0
votes

For some reason I'm having a hard time figuring out how to combine resolvers for a GraphQL interface and a type that implements said interface.

Say I have the following schema:

interface IPerson {
  id: ID!
  firstName: String!
  lastName: String!
}

type ClubMember implements IPerson {
  ...IPerson fields
  memberType: String!
  memberSince: DateTime!
}

type StaffMember implements IPerson {
  ...IPerson fields
  hireDate: DateTime!
  reportsTo: StaffMember
}

extend type Query {
  people(ids: [Int!]): [IPerson]
}

A full ClubMember query with all fields, such as:

query {
  people(ids: [123456,234567,345678]) {
    id
    firstName
    lastName
    ... on ClubMember {
      memberType
      memberSince
    }
  }
}

would produce a response like the following:

[
  {
    "id": 123456,
    "firstName": "Member",
    "lastName": "McMemberface",
    "memberType": "VIP",
    "memberSince": "2019-05-28T16:05:55+00:00"
  },
  ...etc.
]

I've used makeExecutableSchema() from apollo-server with inheritResolversFromInterfaces: true, and I want to be able to make use of default resolvers for each interface/type by having the model classes backing IPerson, ClubMember, etc. return objects with only the fields relevant to each type, i.e., the model class for IPerson fetches only the fields required by IPerson, etc. That is, the response above would execute 2 SQL statements:

SELECT id, firstName, lastName FROM Contacts WHERE id IN(?);

and

SELECT contactId, memberType, memberSince FROM Members WHERE contactId IN(?);

Of course, I could get all the data in one SQL statement by doing a JOIN at the database level, but I really want to have one (and only one) way of resolving the fields required by IPerson, and let the other types augment that data with their own resolvers.

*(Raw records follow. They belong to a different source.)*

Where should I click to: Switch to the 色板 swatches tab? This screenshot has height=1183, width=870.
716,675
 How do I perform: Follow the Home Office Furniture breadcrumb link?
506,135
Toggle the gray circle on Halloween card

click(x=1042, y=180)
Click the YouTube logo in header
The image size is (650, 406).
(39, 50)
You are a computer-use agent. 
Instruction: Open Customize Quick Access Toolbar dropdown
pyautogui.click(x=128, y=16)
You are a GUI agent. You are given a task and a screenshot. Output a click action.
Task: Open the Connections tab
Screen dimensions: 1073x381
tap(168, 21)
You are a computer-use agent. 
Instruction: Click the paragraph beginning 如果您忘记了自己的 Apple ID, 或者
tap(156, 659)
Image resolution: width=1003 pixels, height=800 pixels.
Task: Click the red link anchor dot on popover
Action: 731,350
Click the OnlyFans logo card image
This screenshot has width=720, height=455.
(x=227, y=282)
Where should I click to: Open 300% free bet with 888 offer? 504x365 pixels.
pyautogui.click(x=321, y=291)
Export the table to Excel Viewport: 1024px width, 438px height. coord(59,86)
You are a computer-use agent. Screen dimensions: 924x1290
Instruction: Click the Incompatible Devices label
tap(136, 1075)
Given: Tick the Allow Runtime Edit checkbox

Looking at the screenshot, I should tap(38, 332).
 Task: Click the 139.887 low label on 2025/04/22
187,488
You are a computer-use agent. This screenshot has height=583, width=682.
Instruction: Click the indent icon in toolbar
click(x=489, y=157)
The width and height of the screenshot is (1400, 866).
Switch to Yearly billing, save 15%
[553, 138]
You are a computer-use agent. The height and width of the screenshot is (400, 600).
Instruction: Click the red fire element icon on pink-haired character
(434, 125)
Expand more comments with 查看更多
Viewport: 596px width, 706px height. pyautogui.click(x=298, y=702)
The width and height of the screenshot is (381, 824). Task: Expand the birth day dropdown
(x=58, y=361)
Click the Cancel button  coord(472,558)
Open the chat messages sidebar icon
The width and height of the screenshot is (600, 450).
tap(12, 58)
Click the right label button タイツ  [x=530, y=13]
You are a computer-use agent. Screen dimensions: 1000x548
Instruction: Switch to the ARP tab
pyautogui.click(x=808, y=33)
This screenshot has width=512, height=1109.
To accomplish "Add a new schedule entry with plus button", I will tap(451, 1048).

My question is, do I need to "join" the resulting objects together myself in the resolver for the people query type? E.g.

const resolvers = {
  Query: {
    people: function( parent, args, context, info ) {
      let persons = context.models.Person.getByIds( args.ids );
      let members = context.models.Member.getByIds( args.ids );
      /*
      return an array of {...person, ...member} where person.id === member.id
      */
    }
  }
}

Or is there some way that Apollo handles this for us? Do I want something like apollo-resolvers? The docs on unions and interfaces isn't super helpful; I have __resolveType on IPerson, but the docs don't specify how the fields for each concrete type are resolved. Is there a better way to achieve this with Dataloader, or a different approach?

I think this question is related to my issue, in that I don't want to fetch data for a concrete type if the query doesn't request any of that type's fields via a fragment. There's also this issue on Github.

Many thanks!

Edit: __resolveType looks as follows:

{
  IPerson: {
    __resolveType: function ( parent, context, info ) {
      if ( parent.memberType ) {
        return 'ClubMember';
      }
      ...etc.
    }
  }
}
1
what's your __resolveType function look like? - Daniel Rearden
Sorry for the formatting: { IPerson: { __resolveType: function( parent, context, info ) { if ( parent.memberType ) { return 'ClubMember'; } ...etc. } - diekunstderfuge

1 Answers

0
votes

This problem really isn't specific to Apollo Server or even GraphQL -- querying multiple tables and getting a single set of results, especially when you're dealing with multiple data models, is going to get tricky.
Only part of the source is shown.